**Short task a**
Return, verbatim, the lines of the records running from the line containing "Describe the element" down to the line containing "coordinates (96, 80).", including both of those lines.

**Passage given**
· · · · · · ·

In Plano, Tex., groups of administrators from throughout the district have been meeting to talk about their technology needs and plan a new system that will link administrative and instructional uses.

The district’s existing mainframe computer is “very slow and laborious,’' said Gil Noble, the assistant superintendent for technology.

“In schools, as in business, there is an absolute need for real-time answers,’' he said. “We’re still into the ‘batch’ mentality of running things overnight and coming back in the morning.’'

In thinking about using technology to streamline routine administrative tasks, he said, employees have proposed having job applicants sit down at a terminal to answer questions stored on a data base.

They also have suggested creating a purchasing system that would move requests for materials and supplies to various managers electronically, allowing them to sign off on the purchases immediately.

Similarly, teachers could use the system to order equipment and supplies and track their purchases.

The system also would allow managers to know immediately what money has been spent, rather than waiting until the books have been updated, Mr. Noble explained.

“Schools are becoming a big business,’' he said. “Our operating budget is $155 million. Just ask some business owner if he or she wants to know what their books are two or three days later--I doubt they’d find that desirable.’'
Service, Not Controls

In Baltimore, where nine public schools are now managed by an alliance of private companies, principals can track purchase orders at computers on their desks.

The nine schools are hooked into KPMG Peat Marwick’s financial-accounting system in Montvale, N.J. The system also allows the schools to examine their budgets, compare their actual expenditures with their budgets, manage their accounts, and compute salary information. Information on warehousing, maintenance, and food service is stored on another data base managed by Johnson Controls World Services, which maintains the school buildings.

While contracting out the management of public schools to private companies continues to generate opposition, Mr. Herman of Peat Marwick said more and more school boards are expressing interest in the use of automation and methods of controlling expenditures common in the business world.

· · · · · · ·

A block of data

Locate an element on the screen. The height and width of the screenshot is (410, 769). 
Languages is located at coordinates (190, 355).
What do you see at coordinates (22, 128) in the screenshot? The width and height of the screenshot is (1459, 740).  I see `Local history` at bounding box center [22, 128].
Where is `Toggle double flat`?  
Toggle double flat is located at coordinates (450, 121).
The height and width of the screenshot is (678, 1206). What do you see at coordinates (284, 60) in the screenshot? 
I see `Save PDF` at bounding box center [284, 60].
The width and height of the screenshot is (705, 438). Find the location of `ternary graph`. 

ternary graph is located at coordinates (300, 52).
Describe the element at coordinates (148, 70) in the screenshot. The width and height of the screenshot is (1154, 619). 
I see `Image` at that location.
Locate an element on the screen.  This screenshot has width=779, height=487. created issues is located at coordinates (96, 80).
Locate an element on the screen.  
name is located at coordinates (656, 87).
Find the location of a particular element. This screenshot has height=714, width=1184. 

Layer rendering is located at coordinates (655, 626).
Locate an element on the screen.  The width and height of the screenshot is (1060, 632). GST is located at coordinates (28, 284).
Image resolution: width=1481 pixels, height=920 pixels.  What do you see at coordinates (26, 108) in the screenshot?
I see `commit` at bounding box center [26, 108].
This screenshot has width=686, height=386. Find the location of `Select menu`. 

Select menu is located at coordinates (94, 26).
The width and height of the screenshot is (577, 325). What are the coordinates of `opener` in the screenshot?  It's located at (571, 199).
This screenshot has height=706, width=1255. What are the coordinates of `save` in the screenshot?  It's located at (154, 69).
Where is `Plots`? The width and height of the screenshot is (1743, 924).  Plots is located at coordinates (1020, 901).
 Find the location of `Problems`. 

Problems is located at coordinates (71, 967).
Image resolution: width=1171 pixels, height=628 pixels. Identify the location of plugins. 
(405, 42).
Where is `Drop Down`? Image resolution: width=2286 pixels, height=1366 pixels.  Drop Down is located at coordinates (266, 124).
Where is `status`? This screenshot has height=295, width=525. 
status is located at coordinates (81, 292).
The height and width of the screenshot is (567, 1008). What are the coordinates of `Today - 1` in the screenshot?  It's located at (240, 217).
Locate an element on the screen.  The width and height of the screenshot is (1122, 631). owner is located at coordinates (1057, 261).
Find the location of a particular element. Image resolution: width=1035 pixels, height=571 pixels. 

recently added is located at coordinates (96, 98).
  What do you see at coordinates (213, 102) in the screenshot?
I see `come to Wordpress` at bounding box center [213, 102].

· · · · · · ·

**Short task b**
Extend the passage on school districts computerizing their administrative work, starting right after its final sentence.

**Written response a**
Describe the element at coordinates (148, 70) in the screenshot. The width and height of the screenshot is (1154, 619). 
I see `Image` at that location.
Locate an element on the screen.  This screenshot has width=779, height=487. created issues is located at coordinates (96, 80).

**Written response b**
“School boards today want to know how to control their money. They say, ‘Tell us what is being spent and find ways of saving money,’'' Mr. Herman said. “Governments have tended to emphasize controls and preventing you from doing wrong. Today people are saying, lo and behold, let’s talk about providing services and meeting kids’ needs.’'

Companies Lend Expertise

It is a sign of the times that business leaders, who have long been concerned about the academic quality of schools, are increasingly volunteering to help districts update their administrative services as well.

In Providence, a committee of top district officials and representatives of large corporations is now working to create a human-resources system using up-to-date business practices. The effort addresses complaints that the district does not recruit the best-qualified teachers and fails to regularly evaluate its employees.

An assessment of the district by the Providence Public Education Fund also found that it has a “woefully inadequate data-collection system.’' The district, the report says, could not provide such information as the average teacher salary or teacher-attendance rate at each school.

The group also is pressing for the district to develop much more detailed information on student achievement, including whether graduates go on to college, information about the impact of numerous suspensions on students, and breakdowns of test scores and grades by ethnic group and race.

Central administrators, especially, “do not know enough about their schools,’' the report says.

“For a system to be effective,’' said Daniel D. Challener, the director of the study, “it has to make data-driven decisions, not decisions based on anecdotal information.’'

Providence businesses also have been lending their expertise on data management and public relations to the district. The involvement of businesses should make it easier for the superintendent and school board to persuade the city to pay for a new information system, Mr. Challener said.

‘Prepared To Testify’

In Montgomery County, the businesses that were involved in the Corporate Partnership on Managerial Excellence included large national corporations such as Bechtel, Martin Marietta, and Marriott. The local telephone and power companies also participated.

“Business wants to roll up its sleeves and participate and feel that they’re doing something,’' said Lawrence A. Shulman, a former member of the Maryland Board of Education who organized the partnership’s nine-month study.

Because they have gained firsthand knowledge of the system’s needs, Mr. Shulman said, the companies are “prepared to testify’’ before other political bodies to help see that the administrative improvements are made.

Mr. Vance, the district’s superintendent, said some of the partnership’s recommendations are being adopted immediately, including adding a candidate-tracking system in personnel, computerizing the transportation system, and allowing employees to have online access to the payroll.

No More Privileged Information

In another Washington suburb, meanwhile, school administators in Fairfax County, Va., are realizing that “administration and instruction are more and more, at the school level, overlapping,’' Dolores Bohen, the assistant superintendent for communications, said.

The district plans to hire a consulting firm to help with “systems planning’’ to make sure that people in the organization have access to the data they need, whether it relates to personnel and budgets, demographics, or instructional technology.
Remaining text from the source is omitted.